Today, while talking about a new networking site, I got the answer. And the answer is Internet, as any other service, is intangible and thus it is all about the experience it provides. Well in that case a firm that provides good service can keep the same name offline.
The answer is NO. Because the parameters of experience on internet are different.
Some of these parameters are ease of communication and ease of navigation i.e. how easily the pages load, how easily you can move from one page to other, is there any chance of posting of user generated content, the graphics of the site, no. of features on that site for eg. chat, picture and video sharing etc.
Another parameter is the experience associated with brand. And this is where it all makes the difference. on internet, if you are established as an e-mail site you tend to remain as one. If you help user share content or if you are a micro blogging website you remain one. And that is the reason that e-bay is the first name that comes to mind when you have to shop and not Yahoo! shopping.

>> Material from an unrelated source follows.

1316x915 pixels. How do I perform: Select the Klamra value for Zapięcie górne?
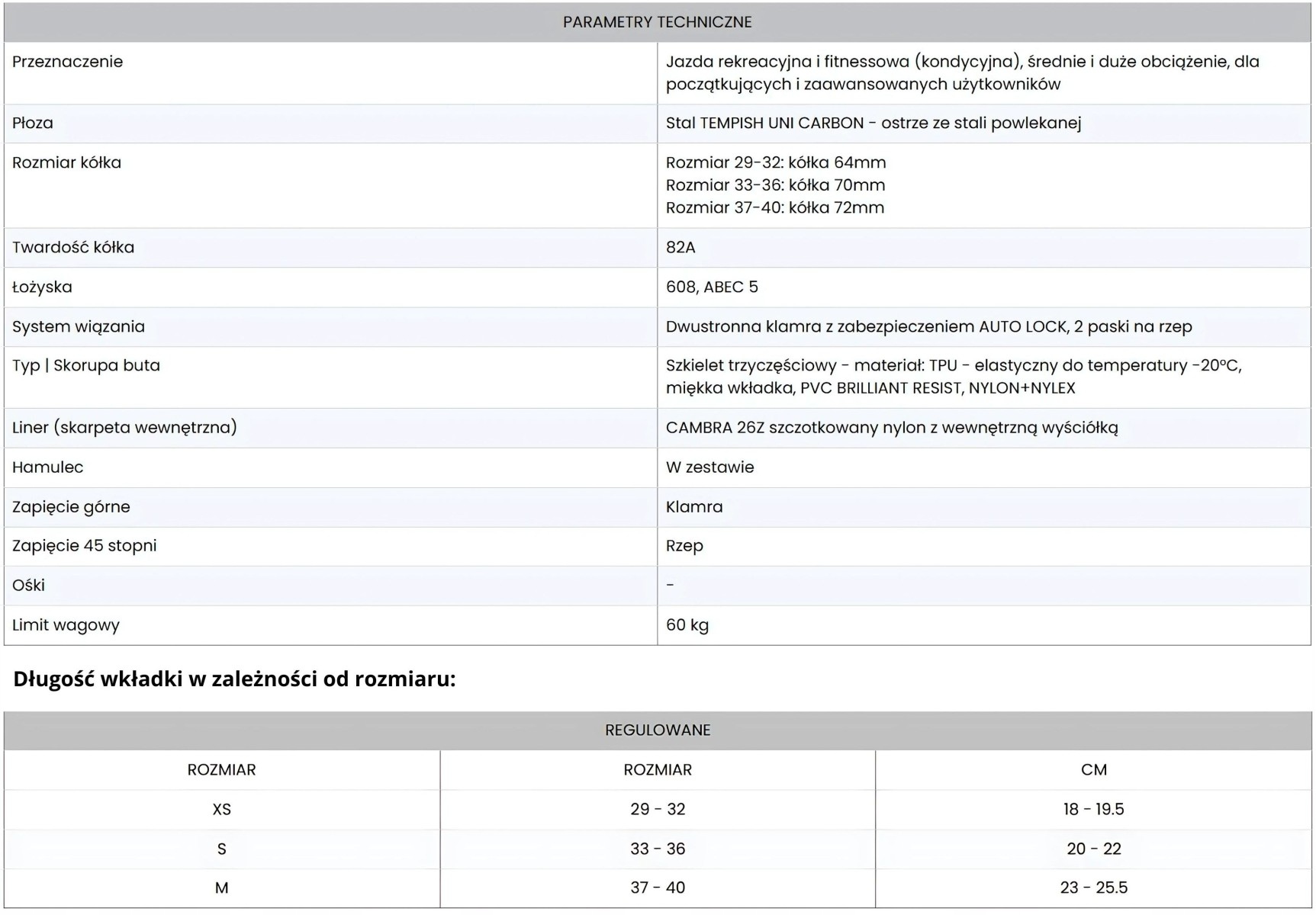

This brings us to subject of today....BUZZ. Yet another extension by Google to compete with Twitter and Facebook. Many are optimistic that Buzz will surely take away the market from Facebook and Twitter; the reason being: it is integrated with g-mail so now people do not need to go on other sites for social networking.
But I feel it will not affect Facebook and Twitter in any ways apart from introducing some more members to the world of micro-blogging. It will help in growing the market but it will not take away the share of Twitter and Facebook. The reason being it simply doesn't provide the experience of Twitter and Facebook. When you Buzz you still are on g-mail and that is the experience you get there, while on Twitter, Facebook and even Orkut, the experience is completely different.
So, I think if Google really wants to fight in the micro-blogging space it should develop Buzz as a completely different platform and not just as a add-on to g-mail.
The best examples will be, people use you tube for watching videos and not Google videos and the writer here is using Blogger for writing this post and not Buzz, though the features are combined.
So, Buzz has the potential to be successful but it should come out of the shadow of G-mail and Google and develop itself as a different brand.